Trilogy of Terror: Special Edition
Based on three short stories written by one of the finest horror and Sci-Fi writers ever to put his finger to a typewriter key, Richard Matheson, each mini-film plays out like a lost episode of the original Twilight Zone. This shouldn’t be too shocking when one considers that Matheson was responsible for writing 16 original episodes for the original Rod Sterling series, including the wildly famous 'William Shatner VS Something on the wing' episode.

The first horror film I remember ever seeing was John Carl Buechler's Troll. You know, the one where Sonny Bono turns into a giant cocoon? It was at a cousin's Birthday party sleepover, and I was probably seven years old. It scared the crap outta me. This particular late-nite double feature was consummated with the second horror film I ever saw, Dan Curtis' Trilogy of Terror.

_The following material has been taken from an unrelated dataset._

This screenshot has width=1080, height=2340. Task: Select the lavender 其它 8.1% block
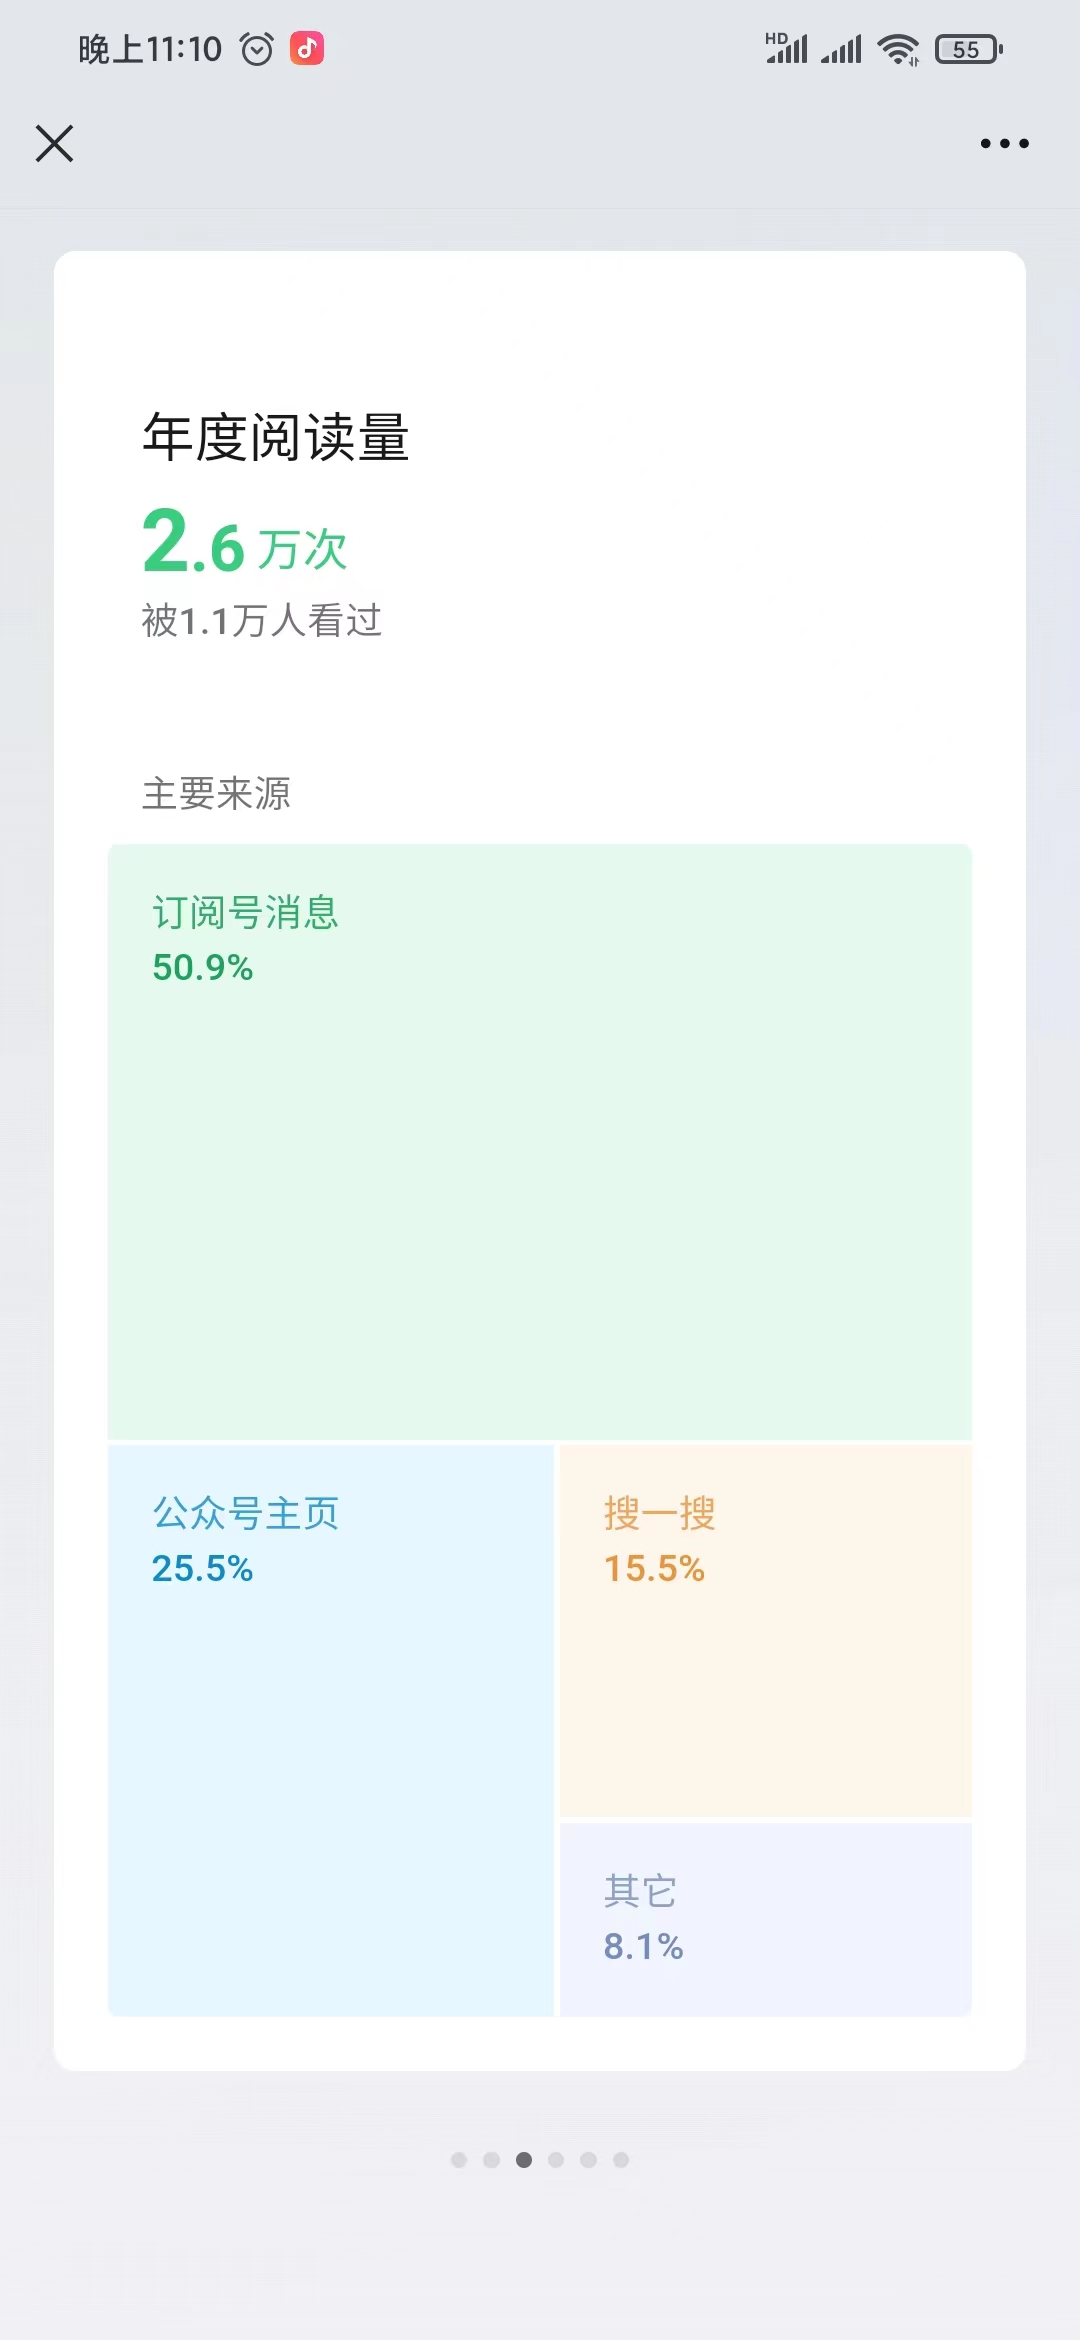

I made sure to ask my older cousin what the film was rated as my mother had made it perfectly clear that I was not allowed to watch anything with an 'R' rating (I was a well behaved child). My wiser kindred assured me that the film was not rated 'R' was 'unrated', meaning it was so violent that the grownups couldn't even think of a letter high enough in the alphabet to rate it. This wasn't going to be 'X' rated, it was even beyond a 'Z' rating.

Trilogy of Terror: Special Edition
I now know that the film was made for '70s television, and was 'unrated' because it had never been submitted to the MPAA. There's nothing in the film that couldn't have easily passed the era's television standards, but that didn't stop little Gabriel Powers from covering his eyes during the final story, which was actually the only one we ended up watching (short attention spans). I feel the need note that we woke up the next morning to a third film, Amityville Horror 3 (not in 3-D). All in all, it was a memorable two days.

Act 1: Julie

Karen Black is Julie Eldridgex, a college professor who has a student with an unhealthy infatuation. When she finally agrees to go on a date with him she is drugged, raped, and photographed in what we’re led to believe are compromising positions. The student uses the photographs to blackmail Julie into a turgid affair where he calls the shots. But all is not as it seems, and it begins to appear that the puppeteer may indeed be the puppet.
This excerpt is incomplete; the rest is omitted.